Across the records below, how many lines include the word "Seifenstück"? State only the number.

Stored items
== Segment start ==

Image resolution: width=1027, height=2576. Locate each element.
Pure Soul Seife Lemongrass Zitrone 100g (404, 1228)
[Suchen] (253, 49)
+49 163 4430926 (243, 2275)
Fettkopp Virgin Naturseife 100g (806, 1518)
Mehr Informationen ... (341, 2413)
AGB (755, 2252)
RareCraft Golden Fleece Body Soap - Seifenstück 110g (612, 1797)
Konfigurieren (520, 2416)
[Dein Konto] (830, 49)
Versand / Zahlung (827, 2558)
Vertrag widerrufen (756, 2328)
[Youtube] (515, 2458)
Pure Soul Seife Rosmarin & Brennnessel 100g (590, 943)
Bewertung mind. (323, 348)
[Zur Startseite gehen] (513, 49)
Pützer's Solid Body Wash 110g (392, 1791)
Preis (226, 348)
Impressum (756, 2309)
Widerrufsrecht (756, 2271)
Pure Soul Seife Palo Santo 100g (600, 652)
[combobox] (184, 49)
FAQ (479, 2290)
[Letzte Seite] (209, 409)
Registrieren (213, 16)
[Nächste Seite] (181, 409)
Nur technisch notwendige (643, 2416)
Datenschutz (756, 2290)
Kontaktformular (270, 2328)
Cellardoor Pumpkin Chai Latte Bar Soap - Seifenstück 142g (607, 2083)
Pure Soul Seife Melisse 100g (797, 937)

== Segment end ==

EXERCISE OUTPUT:
2